▶ _Work instruction_:
Every line with "Contacter" in it should be copied from the data.

▶ _Data extracts_:
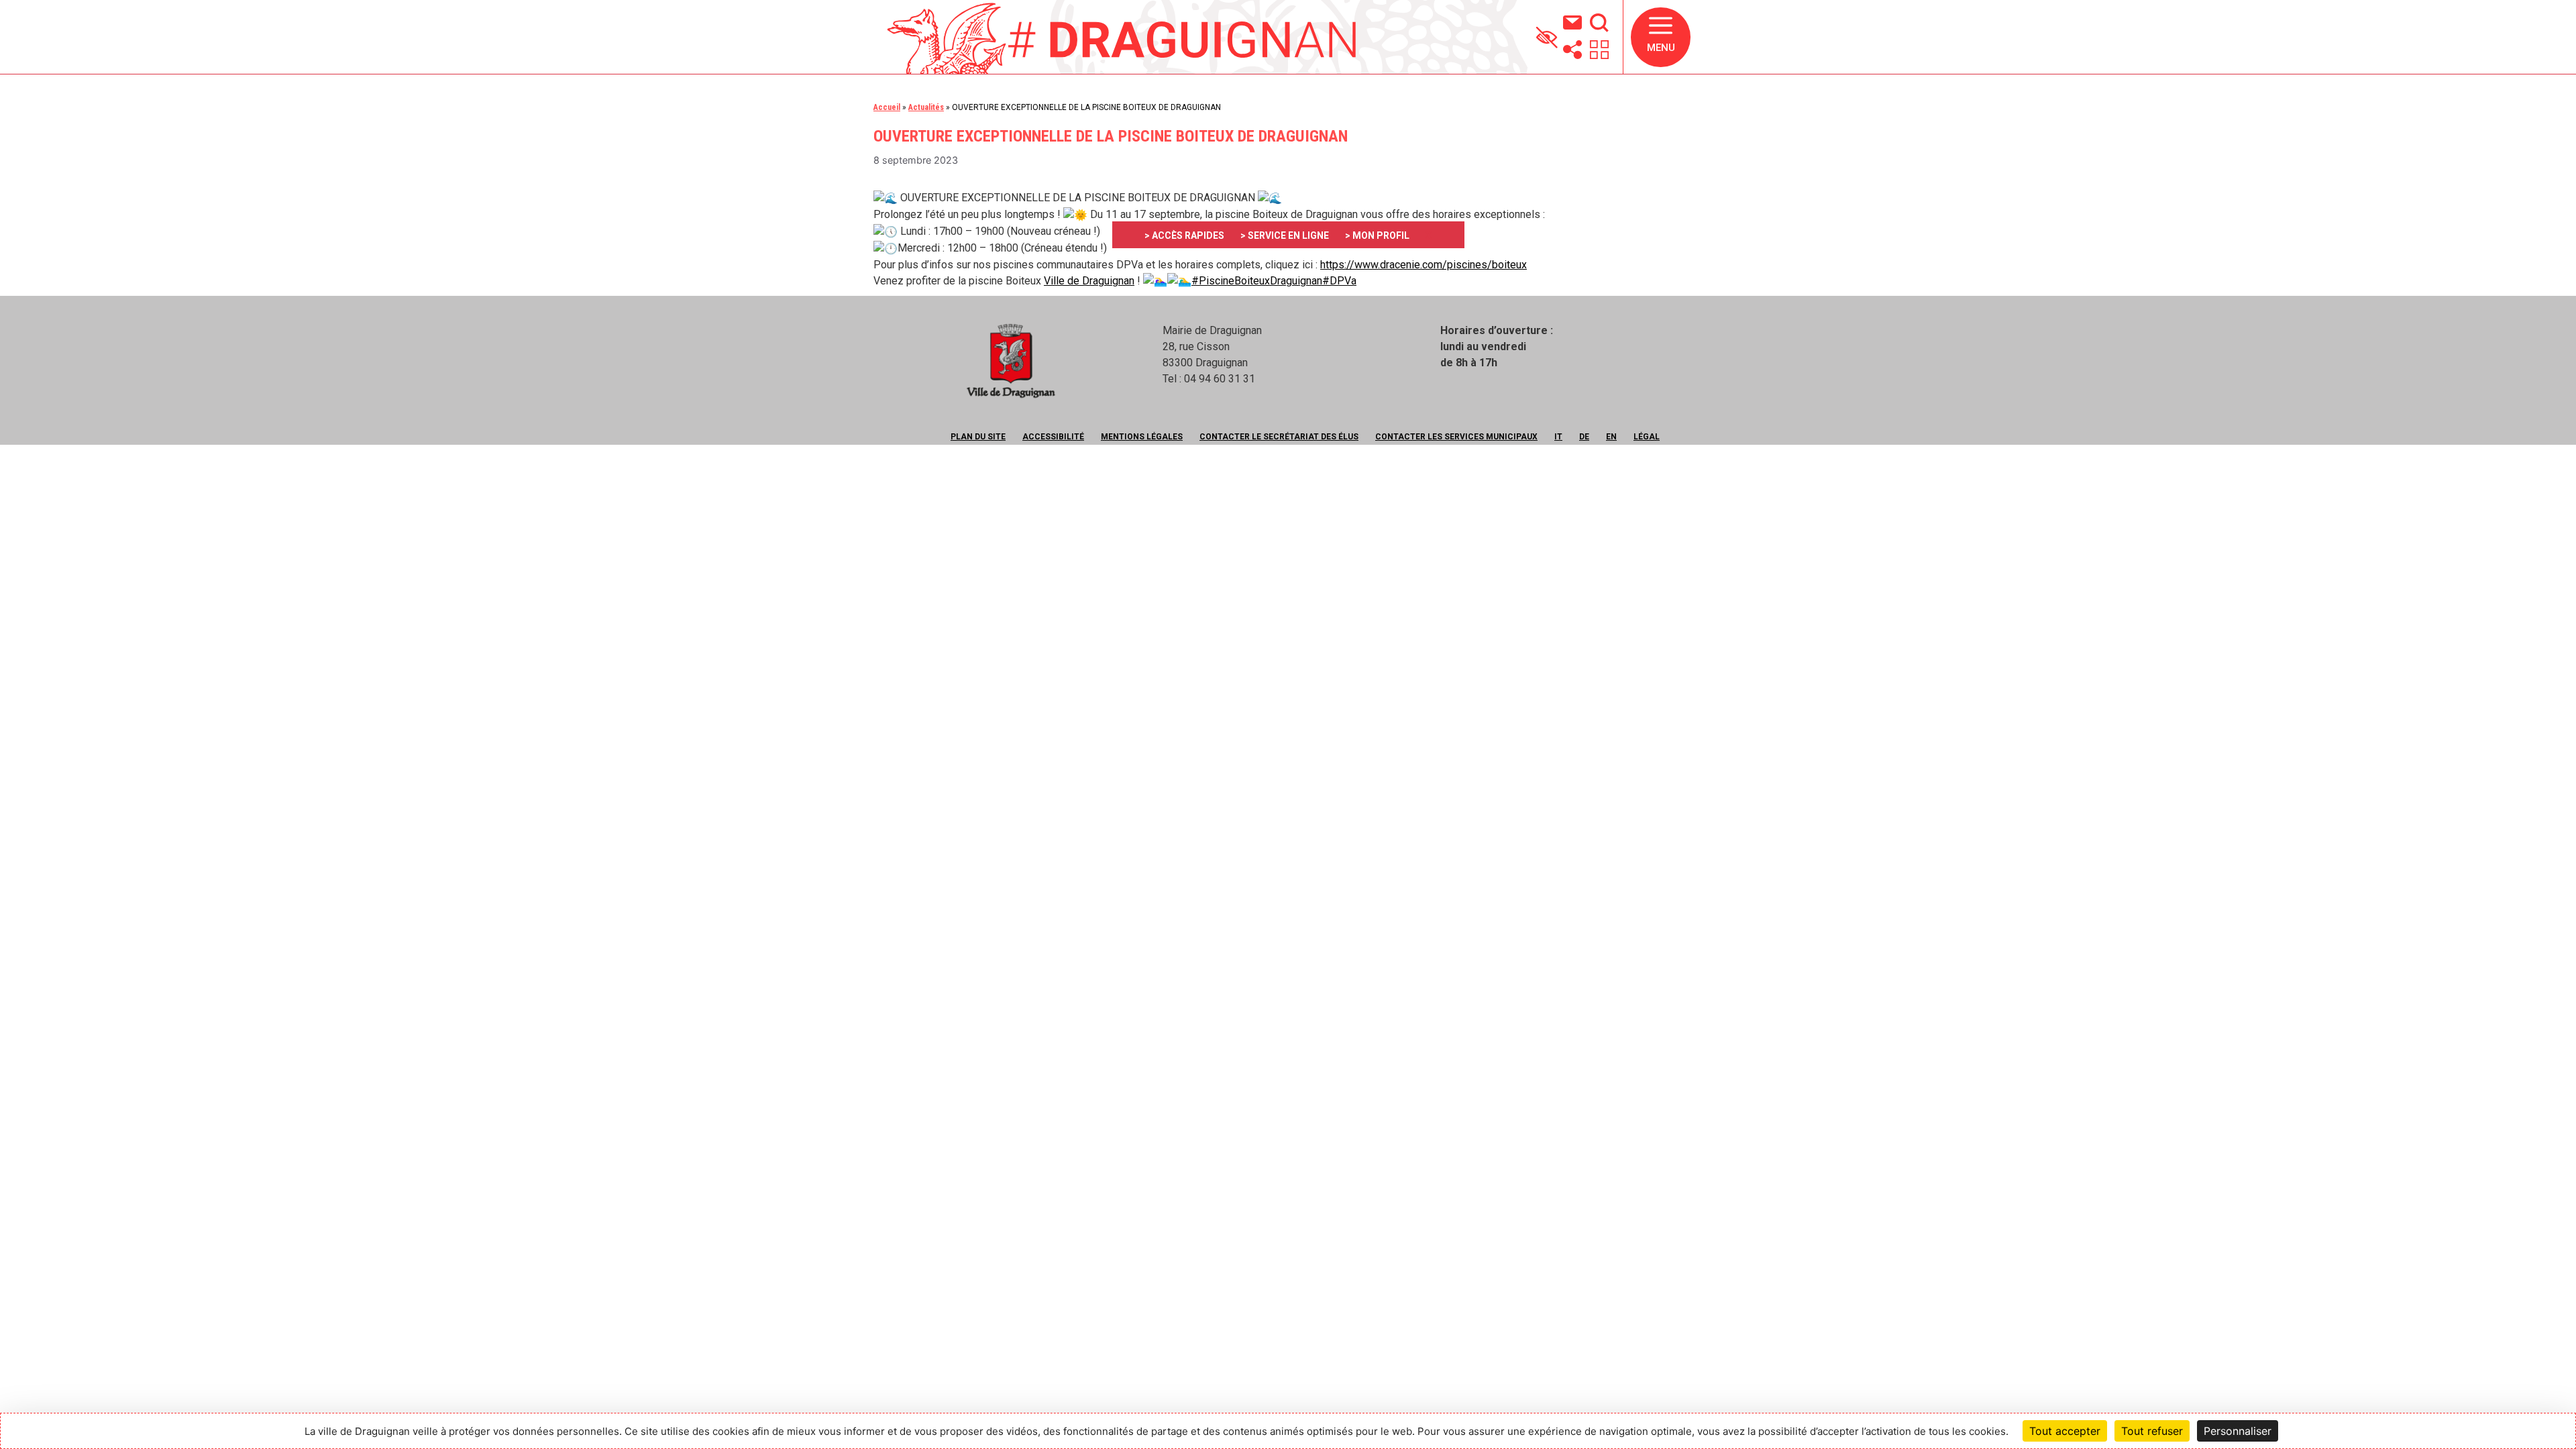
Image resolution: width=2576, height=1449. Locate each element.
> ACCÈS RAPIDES (1184, 235)
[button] (1660, 37)
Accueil (886, 107)
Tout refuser (2152, 1431)
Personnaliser (2237, 1431)
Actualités (926, 107)
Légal (1646, 436)
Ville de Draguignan (1089, 280)
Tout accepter (2064, 1431)
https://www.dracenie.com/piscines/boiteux (1423, 264)
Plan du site (978, 436)
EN (1611, 436)
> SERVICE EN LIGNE (1284, 235)
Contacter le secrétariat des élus (1278, 436)
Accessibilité (1053, 436)
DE (1584, 436)
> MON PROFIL (1377, 235)
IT (1558, 436)
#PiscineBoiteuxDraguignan (1256, 280)
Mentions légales (1142, 436)
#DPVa (1339, 280)
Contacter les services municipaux (1456, 436)
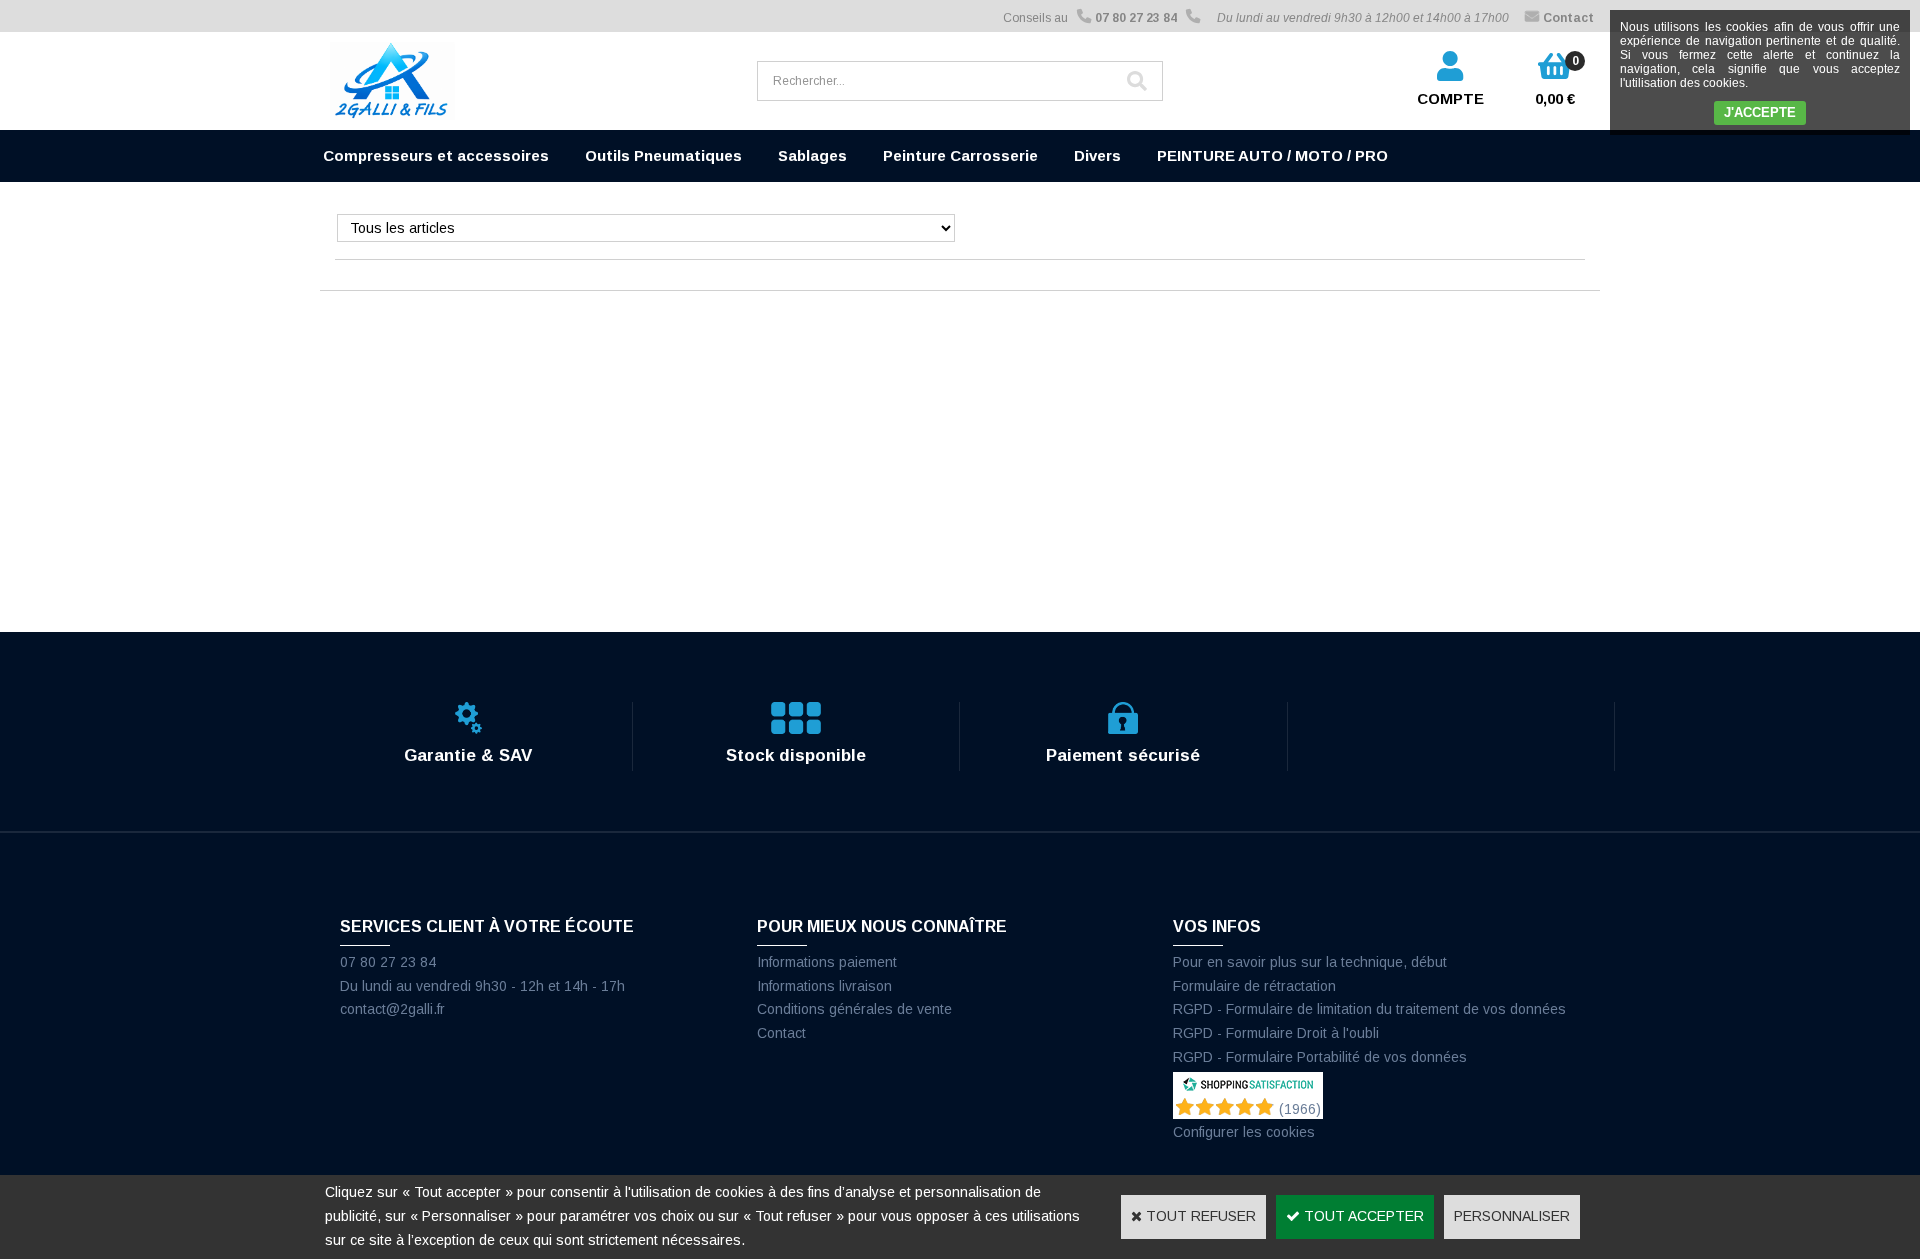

▶ _Written answer_:
Contacter le secrétariat des élus (1278, 436)
Contacter les services municipaux (1456, 436)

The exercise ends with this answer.